### [The exercise]
Write out the passage of the LiveScope mounting thread below that opens with the words containing "## MuskyFan (Sep" and closes with "(Feb 21, 2017)".

# Live scope



## Kwall (Feb 12, 2014)

Any one have advice on a good pole mount, or advice on mounting , I don’t really want to mount it to a trolling motor, and I heard if I mount it to the transom I will lose some of it options.


----------



## MuskyFan (Sep 21, 2016)

A lot of options from diy to $300+ mounts. It all depends on your diy abilities and depth of wallet. That’s one thing that has kept me from buying one already. The diy mounts are not that sturdy and the aftermarket mounts are too expensive.


----------



## RMK (Feb 21, 2017)

fishing specialties. check out their website and give them a call. they will set you up with what you need for how you want it mounted and what you are mounting it on.


----------



## dgfidler (Sep 22, 2014)

When I bought the LiveScope, there wasn’t a track mounted option so I went the DIY route. I like to believe my DIY mount is sturdier than the commercially available mounts. I used Cisco electronics mount to get the ability to pivot it. This was a winter project











Sent from my iPhone using Tapatalk


----------



## buck16on (Feb 10, 2014)

My advice is to use an old foot- controlled bow mount trolling motor you're no longer using or buy a used one online at craigs list or offer-up and remove the motor housing on the end of the pole. That way you can have a pole and foot directional control all in one at a low price.


----------

### [Excerpted records]

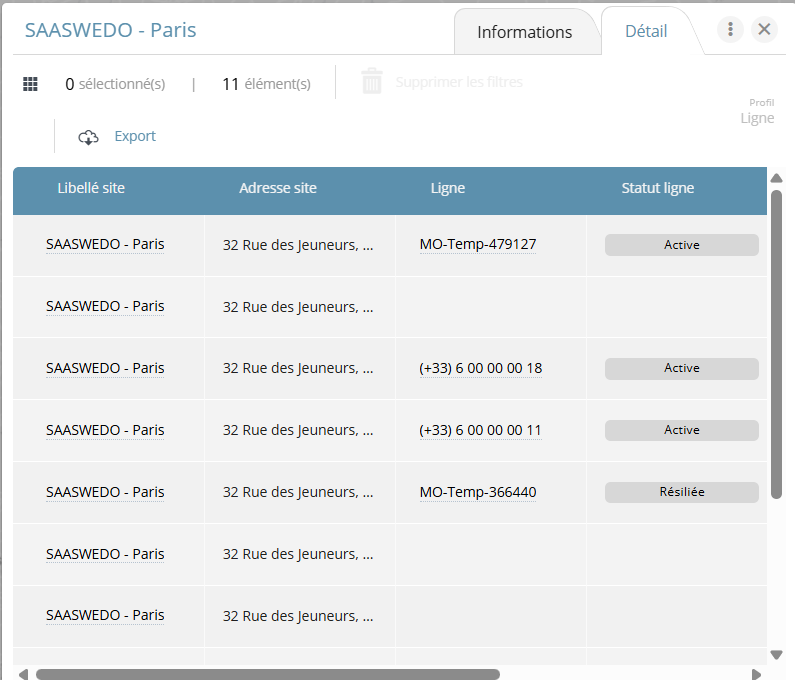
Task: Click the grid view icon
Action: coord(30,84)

...

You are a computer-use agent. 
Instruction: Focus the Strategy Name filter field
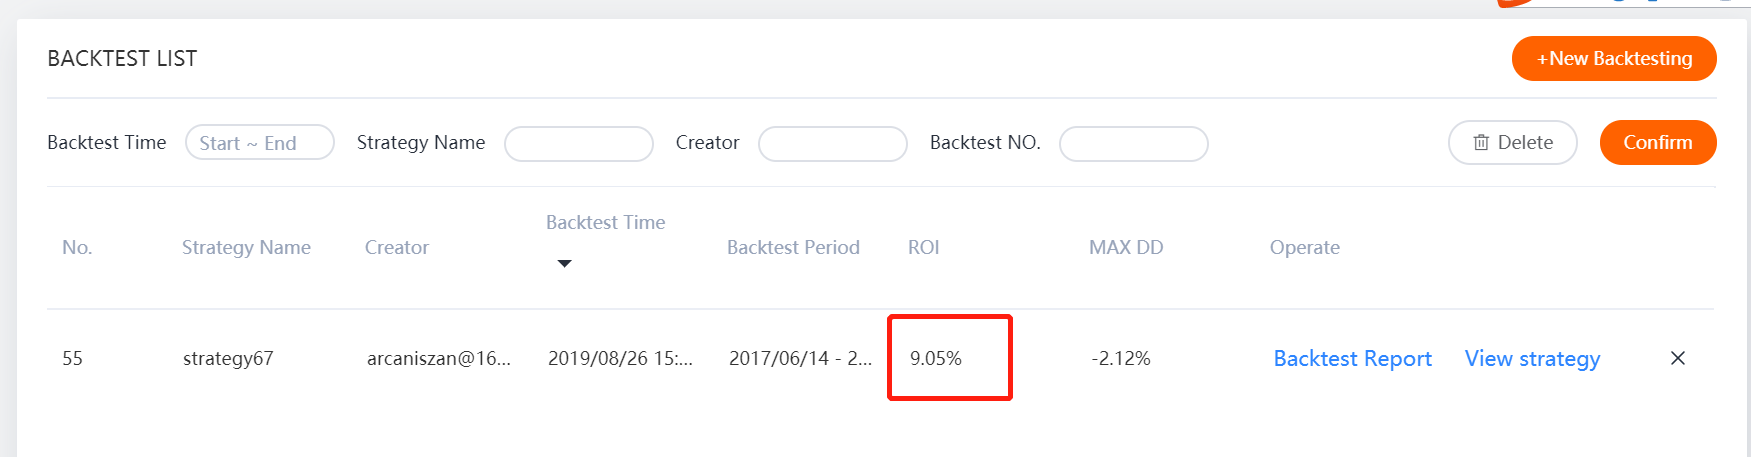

...

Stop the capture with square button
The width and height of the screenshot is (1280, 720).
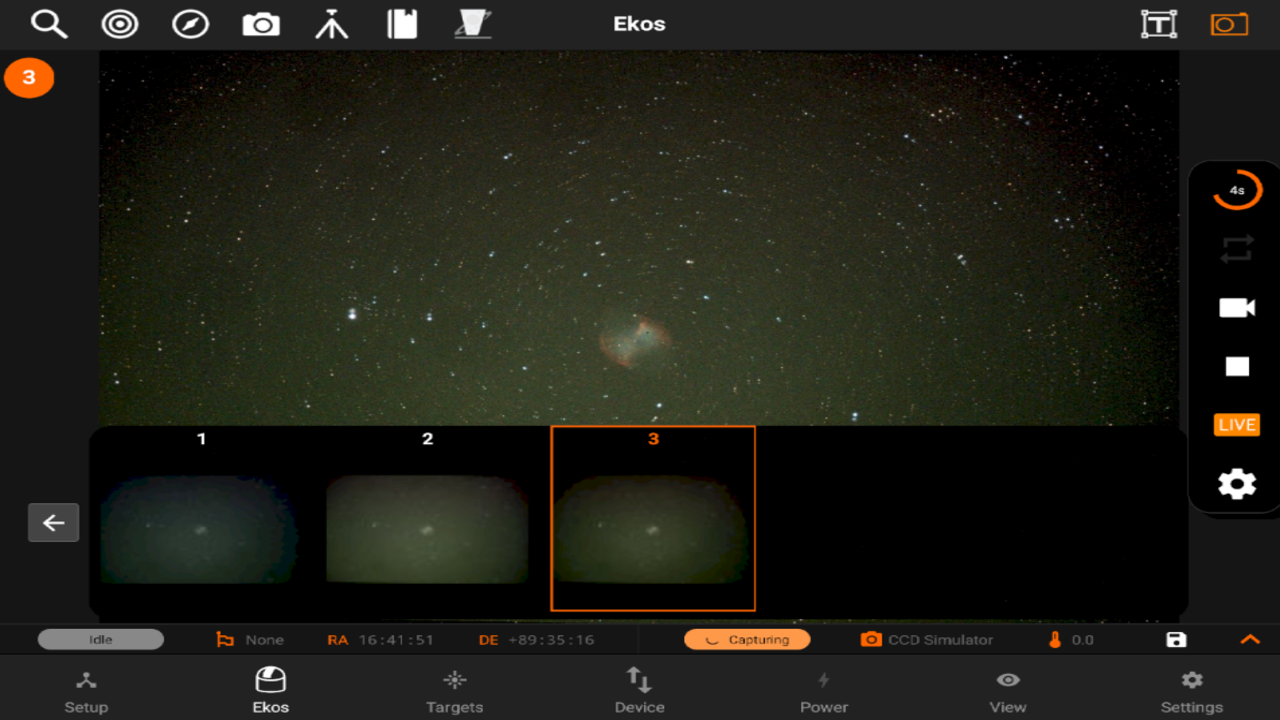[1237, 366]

### [Reply]
## MuskyFan (Sep 21, 2016)

A lot of options from diy to $300+ mounts. It all depends on your diy abilities and depth of wallet. That’s one thing that has kept me from buying one already. The diy mounts are not that sturdy and the aftermarket mounts are too expensive.


----------



## RMK (Feb 21, 2017)